Sometimes we pack multiple short examples in the same input sequence to increase training efficiency(so we don’t need to waste computation in adding and computing paddings in attention).
For example, assume we have sample 1 = [‘a’, ‘b’, ‘c’, ‘<eos>’], sample 2 = [‘d’, ‘e’, ‘f’, ‘<eos>’], we can pack them into a new packed_sample = [‘a’, ‘b’, ‘c’, ‘<eos>’, ‘d’, ‘e’, ‘f’, ‘<eos>’].
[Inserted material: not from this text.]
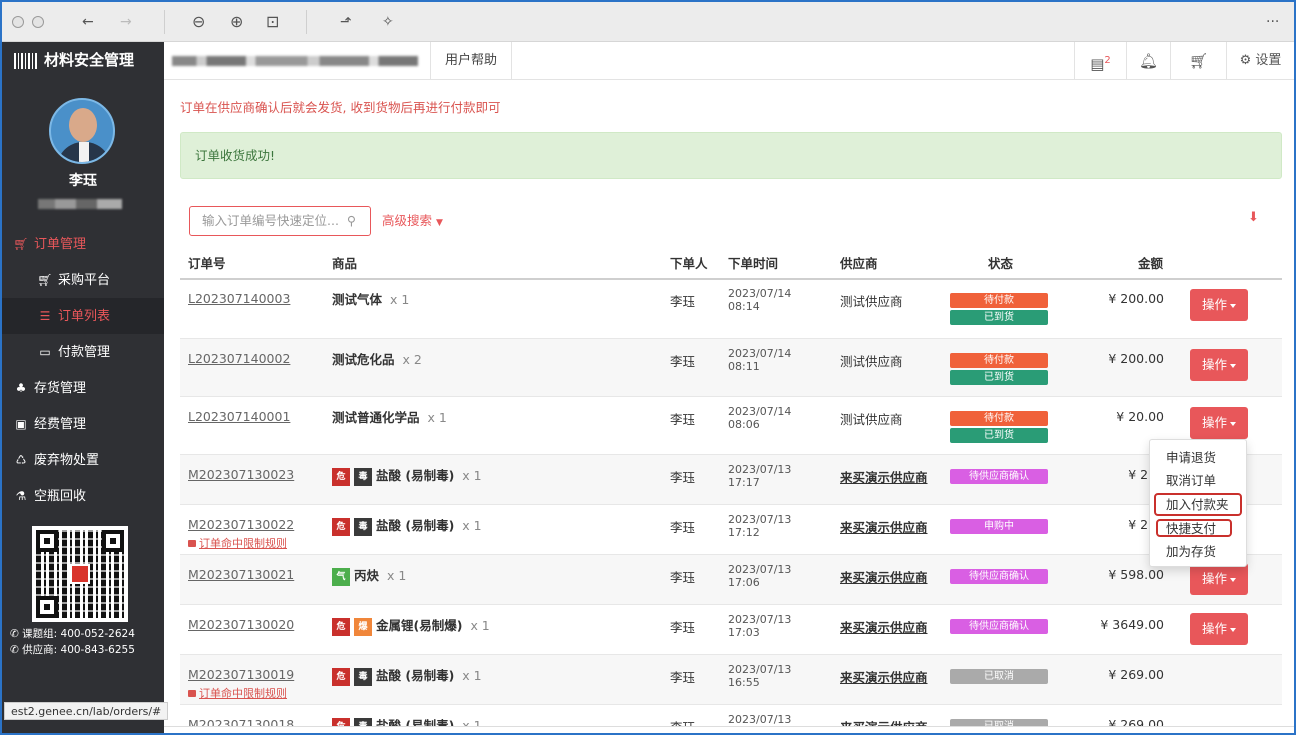 The image size is (1296, 735). Describe the element at coordinates (744, 306) in the screenshot. I see `order-time: 08:14` at that location.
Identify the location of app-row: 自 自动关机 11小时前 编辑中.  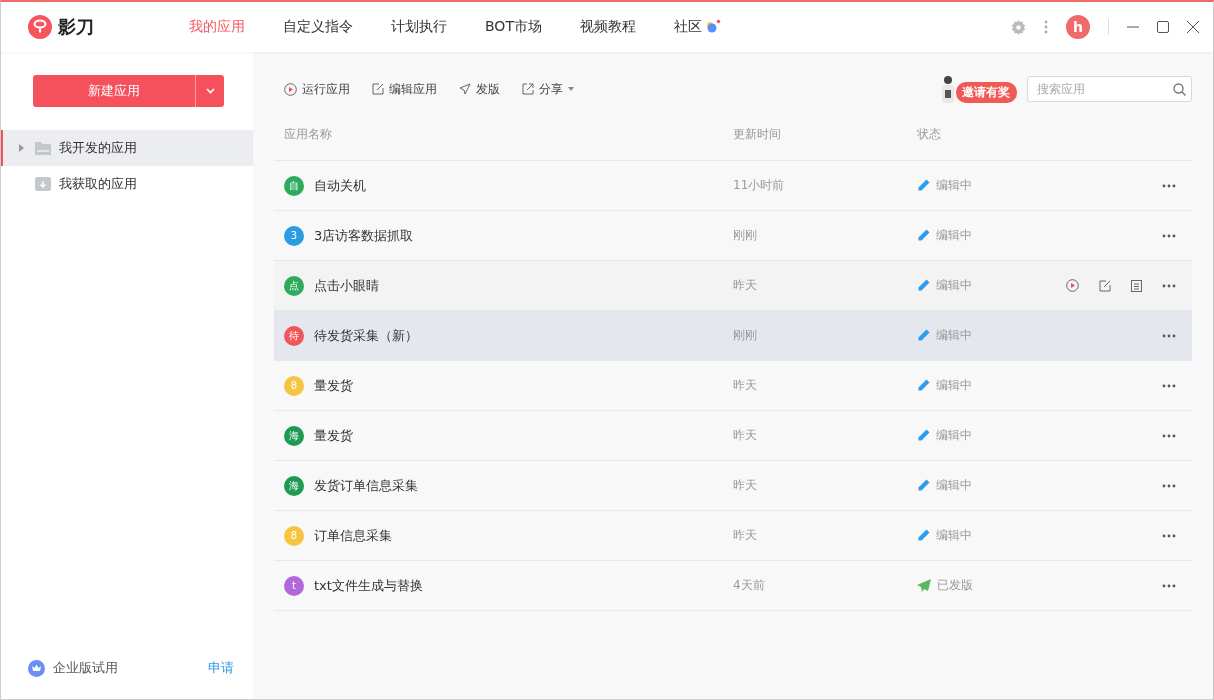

This procedure is quite simple, and I think ConstantLengthDataset and group_texts(examples) function in examples/pytorch/language-modeling/run_clm.py can do it well, but I think during training we can’t just use the original casual mask(triangle) for it, otherwise packed samples will attend to information from other samples, which is unwanted. To be more specific, for packed_sample = [‘a’, ‘b’, ‘c’, ‘<eos>’, ‘d’, ‘e’, ‘f’, ‘<eos>’], I think the correct mask should be like this
In the case of packing, why can’t an attention matrix like [1,1,1,1,2,2,2,2] be passed and interpreted for self attention (consistent with the original post)?
The code for AttentionMaskConverter is a bit confusing and the 4D output is unclear to me if this happens correctly already or not. Does anyone know?
In this example, to make it shorter to write…
[1,1,2,2] translates to
[[[[0, m, m, m],
[0, 0, m, m],
[0, 0, m, m],
[0, 0, m, m]]]]
Where m = minimum or -3.4028e38
That seems like it says sample 2 has attention to sample 1, which is not desired here.